Some of the antineoplastic effects of IFN-γ have been attributed to the direct modulation of apoptotic properties of tumor cells. Tumor cells that develop an altered responsiveness in IFN-γ-regulated gene expression may have a unique biological advantage that favors tumor escape from immune interactions. In this mouse model, the sensitivity of CMS4 cells to Fas-mediated death in vitro was potentiated by IFN-γ via a caspase-1-dependent or caspase-1-regulated mechanism. The observations that CMS4-met was less responsive to IFN-γ in genome-scale gene expression ( Fig. 5) as well as in their expression levels of several specific IFN-γ- or Fas-associated genes compared with CMS4 ( Fig. 6) strongly suggested that IFN-γ also served as a potentially integral determinant in the immune selection process.

The results from these studies showed for the first time that both intrinsic (host-derived or innate immune factors) and extrinsic (adaptive immune elements) factors likely influenced the generation of the various CMS4-met tumorigenic phenotypes, reflecting at least in part the outgrowth of tumor variants bearing a progressive down-regulation of Fas expression/function. It is important to point out, however, that because these studies were conducted with an already existing tumor cell population, our observations defined changes to a malignancy that had previously likely developed effective escape mechanisms. Thus, in the face of additional intrinsic or extrinsic selective pressures, as shown in this study, preexisting tumors may be further “edited” or reshaped resulting in variants with progressively heightened malignant properties.
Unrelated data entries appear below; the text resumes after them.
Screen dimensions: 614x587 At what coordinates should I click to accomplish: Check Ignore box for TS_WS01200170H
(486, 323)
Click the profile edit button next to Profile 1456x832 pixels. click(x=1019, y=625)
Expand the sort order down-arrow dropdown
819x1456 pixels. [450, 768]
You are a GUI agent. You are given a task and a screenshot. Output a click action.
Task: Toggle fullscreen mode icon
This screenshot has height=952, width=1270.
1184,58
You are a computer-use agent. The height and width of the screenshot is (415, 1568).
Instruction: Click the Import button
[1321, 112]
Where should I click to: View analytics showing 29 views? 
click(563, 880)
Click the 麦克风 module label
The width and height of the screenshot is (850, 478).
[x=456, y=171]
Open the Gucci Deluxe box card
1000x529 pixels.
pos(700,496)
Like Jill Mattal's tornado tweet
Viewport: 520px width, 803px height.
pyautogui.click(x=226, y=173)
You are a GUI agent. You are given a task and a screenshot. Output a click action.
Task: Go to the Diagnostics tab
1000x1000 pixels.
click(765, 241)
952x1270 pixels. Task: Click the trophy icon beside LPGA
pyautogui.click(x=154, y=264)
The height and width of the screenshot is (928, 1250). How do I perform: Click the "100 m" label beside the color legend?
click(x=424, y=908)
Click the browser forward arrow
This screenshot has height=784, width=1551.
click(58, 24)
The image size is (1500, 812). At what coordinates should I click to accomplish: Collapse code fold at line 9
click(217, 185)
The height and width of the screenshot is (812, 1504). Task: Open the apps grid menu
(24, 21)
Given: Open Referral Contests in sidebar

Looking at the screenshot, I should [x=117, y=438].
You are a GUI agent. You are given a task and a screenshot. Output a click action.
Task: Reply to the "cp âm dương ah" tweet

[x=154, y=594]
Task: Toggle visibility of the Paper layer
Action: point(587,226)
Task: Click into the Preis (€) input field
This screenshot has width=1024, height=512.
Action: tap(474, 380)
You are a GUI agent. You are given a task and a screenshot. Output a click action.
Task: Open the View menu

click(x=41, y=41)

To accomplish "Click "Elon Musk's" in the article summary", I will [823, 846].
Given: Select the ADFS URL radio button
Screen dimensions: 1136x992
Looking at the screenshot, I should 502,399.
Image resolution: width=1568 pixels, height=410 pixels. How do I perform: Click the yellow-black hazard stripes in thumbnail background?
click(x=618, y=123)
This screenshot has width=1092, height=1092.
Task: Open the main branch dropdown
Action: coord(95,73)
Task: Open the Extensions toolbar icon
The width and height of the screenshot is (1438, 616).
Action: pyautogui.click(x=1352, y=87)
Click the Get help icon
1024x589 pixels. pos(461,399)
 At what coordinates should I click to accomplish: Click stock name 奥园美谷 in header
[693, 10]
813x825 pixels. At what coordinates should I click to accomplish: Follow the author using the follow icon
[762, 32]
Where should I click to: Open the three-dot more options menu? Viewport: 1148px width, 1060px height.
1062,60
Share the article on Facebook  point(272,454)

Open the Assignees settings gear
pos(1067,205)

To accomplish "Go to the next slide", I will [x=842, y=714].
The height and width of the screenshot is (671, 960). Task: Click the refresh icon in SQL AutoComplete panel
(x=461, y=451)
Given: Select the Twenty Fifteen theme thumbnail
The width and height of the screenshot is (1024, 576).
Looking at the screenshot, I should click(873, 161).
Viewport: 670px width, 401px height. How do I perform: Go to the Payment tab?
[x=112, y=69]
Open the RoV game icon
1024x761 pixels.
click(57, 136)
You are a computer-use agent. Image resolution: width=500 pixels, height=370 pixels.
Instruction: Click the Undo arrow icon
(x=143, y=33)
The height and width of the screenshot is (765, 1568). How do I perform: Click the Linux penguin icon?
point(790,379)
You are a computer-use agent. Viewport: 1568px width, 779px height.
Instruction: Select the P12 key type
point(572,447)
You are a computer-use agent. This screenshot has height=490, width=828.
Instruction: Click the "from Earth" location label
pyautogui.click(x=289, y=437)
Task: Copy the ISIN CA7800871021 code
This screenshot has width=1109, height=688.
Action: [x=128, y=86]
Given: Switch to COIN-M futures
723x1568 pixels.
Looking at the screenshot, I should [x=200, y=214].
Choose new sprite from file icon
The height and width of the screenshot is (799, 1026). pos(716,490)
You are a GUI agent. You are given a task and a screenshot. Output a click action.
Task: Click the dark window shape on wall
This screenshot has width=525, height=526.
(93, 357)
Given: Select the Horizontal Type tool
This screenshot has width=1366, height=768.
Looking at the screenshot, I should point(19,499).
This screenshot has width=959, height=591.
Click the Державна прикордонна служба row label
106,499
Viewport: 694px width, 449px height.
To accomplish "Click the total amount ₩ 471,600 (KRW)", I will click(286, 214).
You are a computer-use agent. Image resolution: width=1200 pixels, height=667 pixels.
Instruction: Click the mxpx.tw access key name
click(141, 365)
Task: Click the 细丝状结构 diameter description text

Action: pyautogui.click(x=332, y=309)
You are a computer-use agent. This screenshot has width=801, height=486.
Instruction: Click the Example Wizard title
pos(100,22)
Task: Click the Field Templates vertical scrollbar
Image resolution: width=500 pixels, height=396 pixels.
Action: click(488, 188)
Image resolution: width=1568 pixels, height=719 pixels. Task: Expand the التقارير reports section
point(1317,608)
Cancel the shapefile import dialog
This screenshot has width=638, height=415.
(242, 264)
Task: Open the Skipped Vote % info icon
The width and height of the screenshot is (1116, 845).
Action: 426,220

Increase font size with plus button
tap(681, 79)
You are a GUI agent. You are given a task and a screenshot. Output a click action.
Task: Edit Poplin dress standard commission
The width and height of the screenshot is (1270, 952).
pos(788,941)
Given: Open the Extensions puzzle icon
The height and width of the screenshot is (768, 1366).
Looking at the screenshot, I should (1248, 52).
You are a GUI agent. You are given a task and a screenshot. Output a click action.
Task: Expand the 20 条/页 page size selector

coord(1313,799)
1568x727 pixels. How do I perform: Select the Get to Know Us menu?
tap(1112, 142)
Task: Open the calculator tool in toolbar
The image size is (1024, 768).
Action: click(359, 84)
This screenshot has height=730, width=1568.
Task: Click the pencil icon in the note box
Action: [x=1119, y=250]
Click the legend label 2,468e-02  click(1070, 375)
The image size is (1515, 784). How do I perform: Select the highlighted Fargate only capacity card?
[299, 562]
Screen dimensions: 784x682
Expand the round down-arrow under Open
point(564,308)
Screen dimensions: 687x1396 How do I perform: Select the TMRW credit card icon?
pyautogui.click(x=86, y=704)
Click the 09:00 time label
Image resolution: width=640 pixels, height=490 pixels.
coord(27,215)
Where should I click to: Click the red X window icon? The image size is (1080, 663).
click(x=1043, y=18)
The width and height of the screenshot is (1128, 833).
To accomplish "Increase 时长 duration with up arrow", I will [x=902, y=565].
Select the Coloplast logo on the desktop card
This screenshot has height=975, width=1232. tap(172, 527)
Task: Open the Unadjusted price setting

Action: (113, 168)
In this model, experimental metastatic tumor formation occurs rapidly during these studies. Therefore, in the absence of any extrinsic, tumor antigen-specific immune pressure, the CMS4-met or CMS4-met.cntl sublines likely emerged as a consequence of a host (resident) and/or innate immune-based selective mechanism. For example, these findings do not exclude the possibility that host-derived, FasL-expressing lung cells ( 51) might play a role in CMS4-met generation, which remains to be determined. In contrast, the CMS4-met.sel subline likely emerged as a result of both intrinsic and extrinsic elements, which may have important considerations for immunotherapy applications. Both CMS4-met.cntl and CMS4-met.sel sublines expressed reduced sensitivity to Fas-mediated death and enhanced metastatic capability compared with CMS4-met, suggesting that Fas-dependent interactions was an important component or characteristic of the immune selection process and thus a possible outcome of cancer immunoediting. These findings also suggest that how a malignant population responds to IFN-γ signaling underlie a molecular basis of tumor regression or tumor progression (escape/immune selection), converging at least in part at the level of cytokine (IFN-γ) regulation of Fas expression and function.